Pixel coordinate grounding data
++++++++++

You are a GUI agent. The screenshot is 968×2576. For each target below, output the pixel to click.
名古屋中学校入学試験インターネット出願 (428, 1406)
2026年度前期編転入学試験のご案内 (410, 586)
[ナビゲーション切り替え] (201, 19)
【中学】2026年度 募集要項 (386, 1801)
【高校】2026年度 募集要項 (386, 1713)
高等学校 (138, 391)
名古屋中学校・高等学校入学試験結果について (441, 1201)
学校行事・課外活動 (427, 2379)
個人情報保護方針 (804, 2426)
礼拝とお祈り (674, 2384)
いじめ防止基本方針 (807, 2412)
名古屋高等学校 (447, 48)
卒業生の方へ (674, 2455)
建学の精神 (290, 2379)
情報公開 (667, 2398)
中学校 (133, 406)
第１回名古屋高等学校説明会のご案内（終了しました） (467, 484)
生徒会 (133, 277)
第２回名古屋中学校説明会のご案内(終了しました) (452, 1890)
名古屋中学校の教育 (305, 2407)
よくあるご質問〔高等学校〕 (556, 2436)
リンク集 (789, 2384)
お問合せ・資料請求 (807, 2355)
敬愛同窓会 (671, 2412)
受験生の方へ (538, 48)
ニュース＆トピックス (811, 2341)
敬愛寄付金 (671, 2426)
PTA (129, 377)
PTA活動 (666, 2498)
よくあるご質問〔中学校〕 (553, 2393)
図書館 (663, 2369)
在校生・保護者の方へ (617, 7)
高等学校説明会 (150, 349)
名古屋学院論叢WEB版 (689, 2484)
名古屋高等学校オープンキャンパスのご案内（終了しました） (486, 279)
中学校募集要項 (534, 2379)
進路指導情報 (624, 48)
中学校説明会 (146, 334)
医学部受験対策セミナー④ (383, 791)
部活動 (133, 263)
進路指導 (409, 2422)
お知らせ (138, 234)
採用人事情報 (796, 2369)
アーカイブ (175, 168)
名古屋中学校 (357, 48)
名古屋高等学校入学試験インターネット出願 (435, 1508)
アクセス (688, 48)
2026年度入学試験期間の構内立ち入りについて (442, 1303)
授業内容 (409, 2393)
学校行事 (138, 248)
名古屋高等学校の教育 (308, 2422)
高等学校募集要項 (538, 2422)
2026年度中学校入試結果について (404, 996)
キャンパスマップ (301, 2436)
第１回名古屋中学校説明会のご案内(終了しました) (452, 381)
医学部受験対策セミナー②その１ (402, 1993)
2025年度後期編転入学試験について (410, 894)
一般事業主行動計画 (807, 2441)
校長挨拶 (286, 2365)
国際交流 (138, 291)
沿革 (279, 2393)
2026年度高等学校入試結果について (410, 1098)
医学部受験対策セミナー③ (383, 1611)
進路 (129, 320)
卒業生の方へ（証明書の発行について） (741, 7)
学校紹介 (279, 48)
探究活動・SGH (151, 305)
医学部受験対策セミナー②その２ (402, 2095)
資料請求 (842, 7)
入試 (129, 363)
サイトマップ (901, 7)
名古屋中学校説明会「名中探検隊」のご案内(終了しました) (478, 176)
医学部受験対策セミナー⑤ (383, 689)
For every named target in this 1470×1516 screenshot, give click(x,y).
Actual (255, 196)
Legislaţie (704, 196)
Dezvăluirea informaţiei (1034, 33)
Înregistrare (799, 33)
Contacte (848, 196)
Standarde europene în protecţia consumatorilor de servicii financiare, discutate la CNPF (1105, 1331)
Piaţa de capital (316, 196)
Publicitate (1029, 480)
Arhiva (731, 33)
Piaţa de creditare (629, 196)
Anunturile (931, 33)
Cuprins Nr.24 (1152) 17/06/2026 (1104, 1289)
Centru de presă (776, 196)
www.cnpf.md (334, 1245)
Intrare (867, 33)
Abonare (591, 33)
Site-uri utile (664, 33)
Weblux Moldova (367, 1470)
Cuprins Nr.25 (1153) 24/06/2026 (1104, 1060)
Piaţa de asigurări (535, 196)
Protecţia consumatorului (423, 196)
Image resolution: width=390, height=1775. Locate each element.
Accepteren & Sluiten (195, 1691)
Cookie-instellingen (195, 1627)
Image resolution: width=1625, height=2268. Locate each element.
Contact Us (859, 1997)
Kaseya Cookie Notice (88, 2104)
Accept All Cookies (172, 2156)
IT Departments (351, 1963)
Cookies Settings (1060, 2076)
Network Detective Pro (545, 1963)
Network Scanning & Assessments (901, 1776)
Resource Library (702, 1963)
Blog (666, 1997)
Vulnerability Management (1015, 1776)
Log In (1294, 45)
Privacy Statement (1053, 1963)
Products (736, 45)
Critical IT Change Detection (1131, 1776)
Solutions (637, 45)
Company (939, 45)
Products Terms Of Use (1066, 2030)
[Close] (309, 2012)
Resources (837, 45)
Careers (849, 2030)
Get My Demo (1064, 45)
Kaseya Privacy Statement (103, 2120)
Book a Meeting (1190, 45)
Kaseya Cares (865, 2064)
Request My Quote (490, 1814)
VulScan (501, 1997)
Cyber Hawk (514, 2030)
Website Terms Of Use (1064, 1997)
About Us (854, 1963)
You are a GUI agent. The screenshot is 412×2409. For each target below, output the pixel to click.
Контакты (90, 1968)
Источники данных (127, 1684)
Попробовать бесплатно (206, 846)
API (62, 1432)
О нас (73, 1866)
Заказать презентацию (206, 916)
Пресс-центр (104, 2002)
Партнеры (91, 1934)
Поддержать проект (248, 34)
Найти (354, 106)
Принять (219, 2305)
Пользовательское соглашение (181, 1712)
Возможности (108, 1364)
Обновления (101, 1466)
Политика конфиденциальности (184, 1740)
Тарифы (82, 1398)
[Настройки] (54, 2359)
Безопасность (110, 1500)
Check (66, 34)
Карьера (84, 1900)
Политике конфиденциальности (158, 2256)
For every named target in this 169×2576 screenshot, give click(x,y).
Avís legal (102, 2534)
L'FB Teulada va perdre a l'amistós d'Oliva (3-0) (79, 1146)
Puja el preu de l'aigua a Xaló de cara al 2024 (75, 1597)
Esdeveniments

++++++++++

§ To do
Taking the records above as input, show every line in which the word "Statement" is present.

§ Reply
Privacy Statement (1053, 1963)
Kaseya Privacy Statement (103, 2120)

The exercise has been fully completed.